** Start Given records **
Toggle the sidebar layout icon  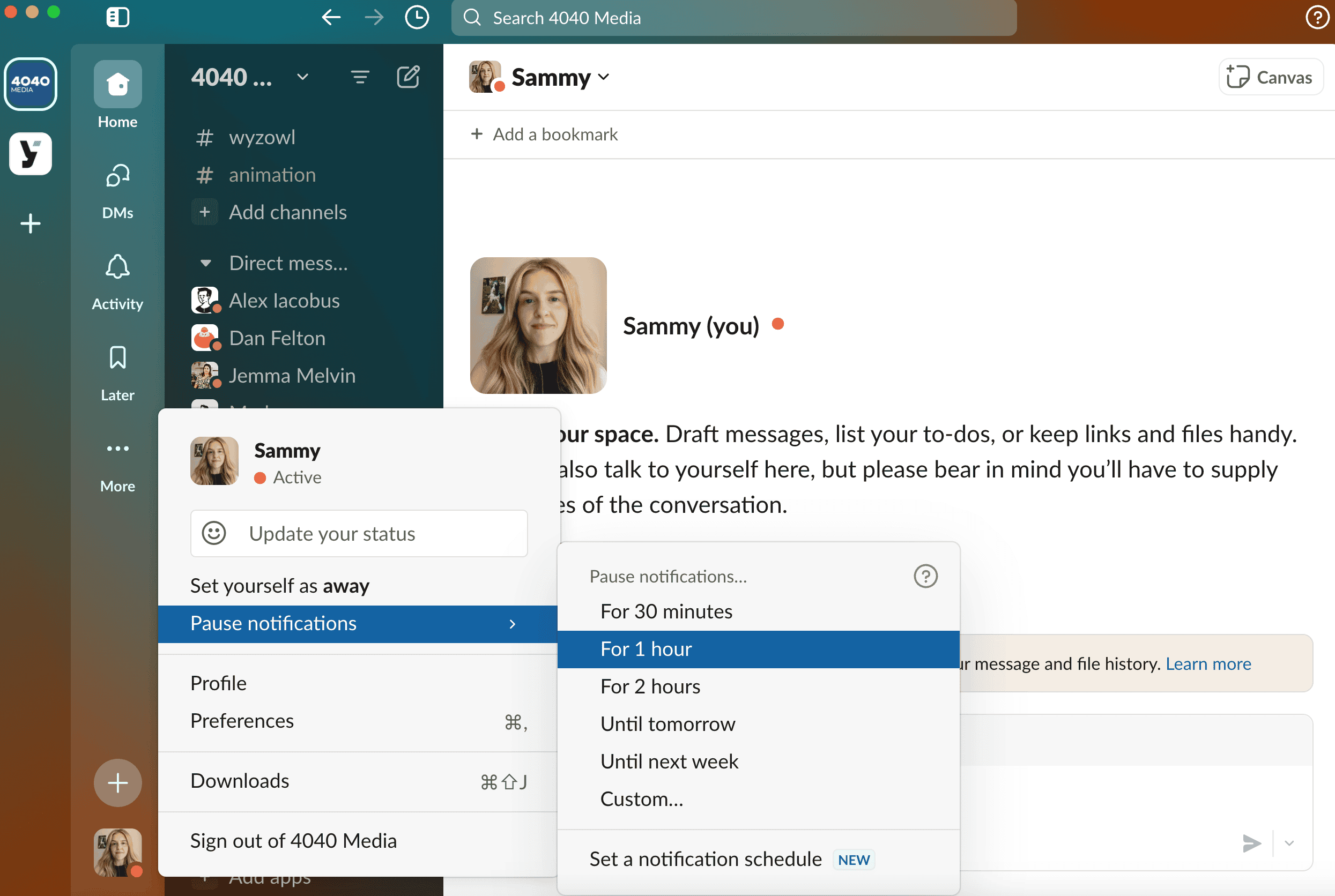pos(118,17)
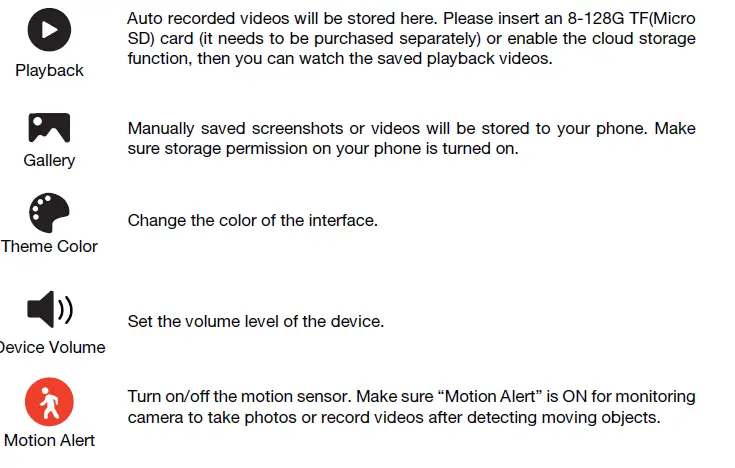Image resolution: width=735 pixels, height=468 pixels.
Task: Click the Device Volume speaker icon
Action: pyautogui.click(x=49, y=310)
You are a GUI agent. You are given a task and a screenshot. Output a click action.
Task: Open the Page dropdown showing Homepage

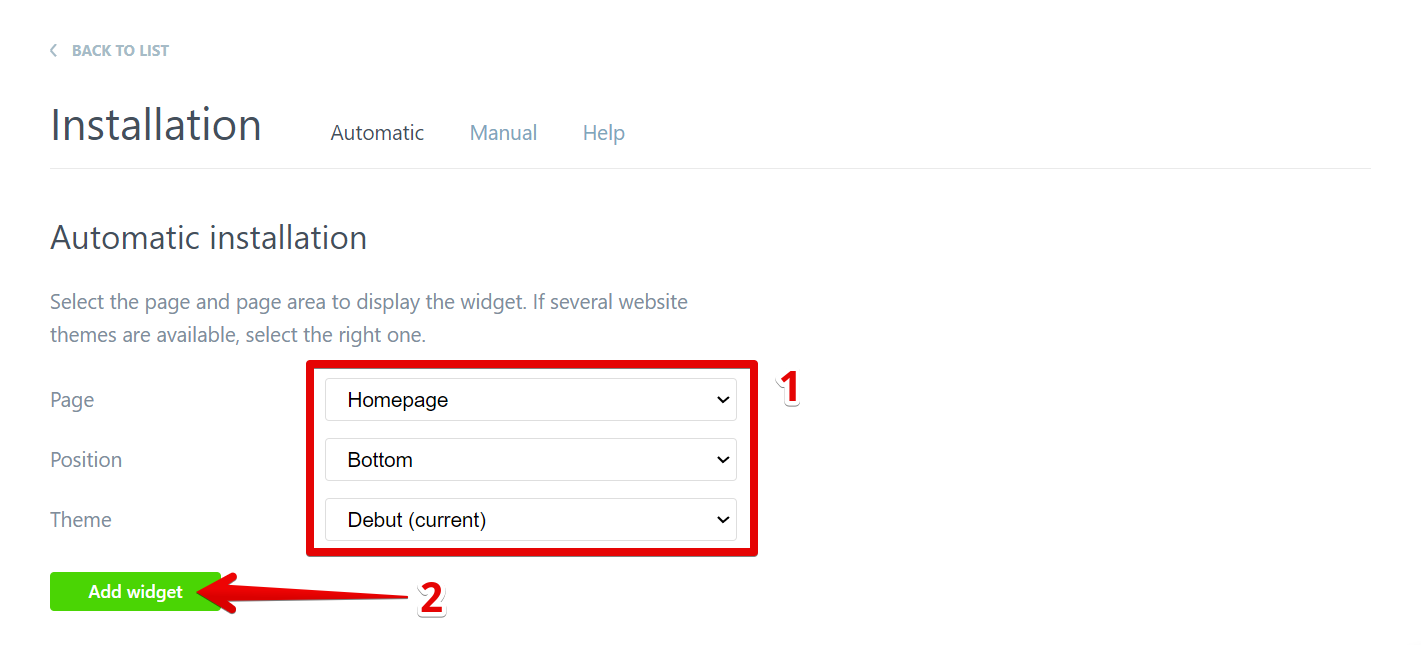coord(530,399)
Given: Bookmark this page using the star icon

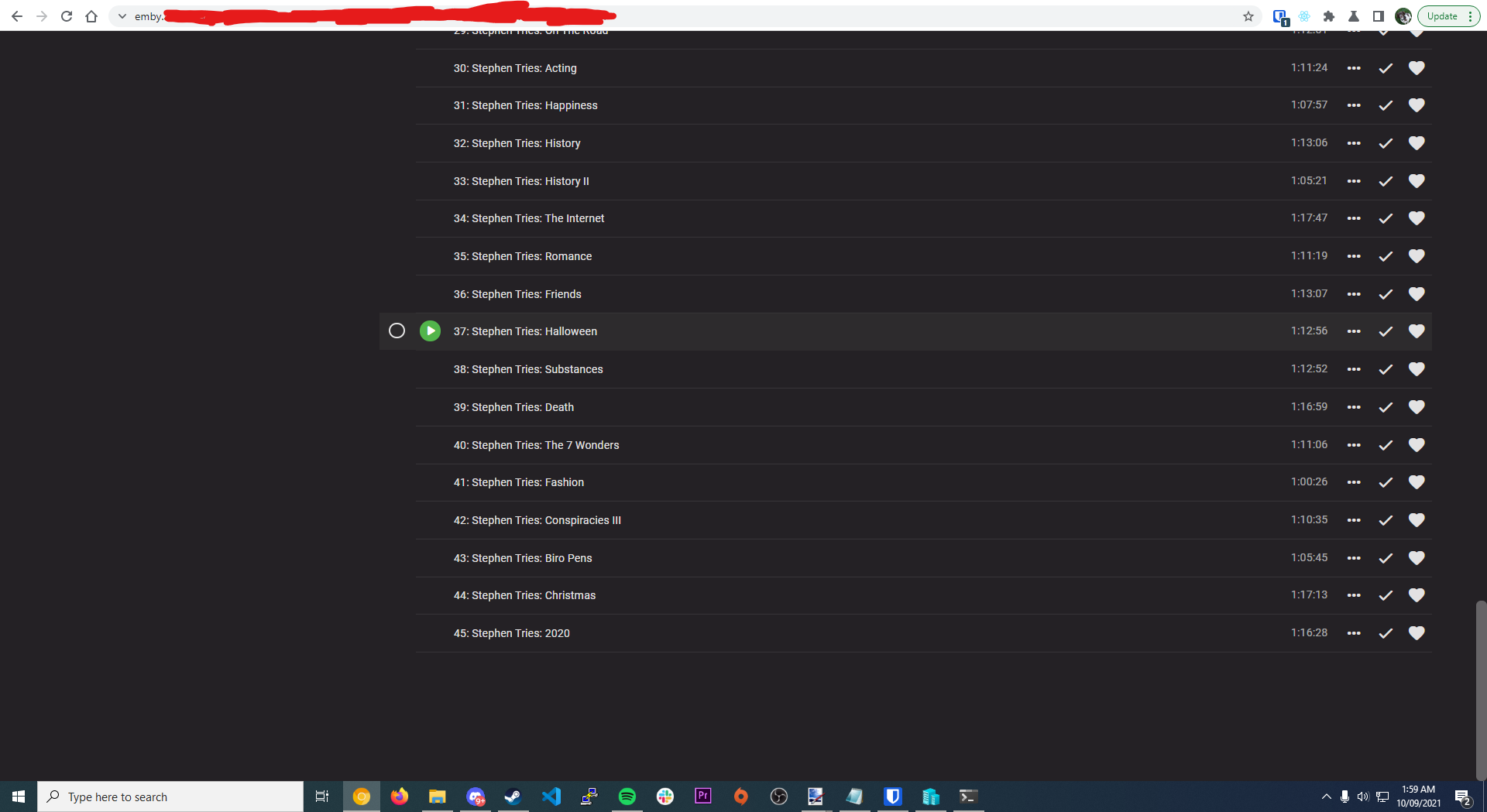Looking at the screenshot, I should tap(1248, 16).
** End Given records **
** Start Given records **
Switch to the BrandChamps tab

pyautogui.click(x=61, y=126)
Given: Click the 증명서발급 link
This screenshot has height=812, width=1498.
** End Given records **
**Task:** Copy out, word for word, everything in the records from the line containing "You are a GUI" down to the line containing "Looking at the", both of those lines included, and leave out the pictures.

**Reply to the task:**
You are a GUI agent. You are given a task and a screenshot. Output a click action.
Task: Open the Page dropdown showing Homepage

coord(530,399)
Given: Bookmark this page using the star icon

Looking at the screenshot, I should tap(1248, 16).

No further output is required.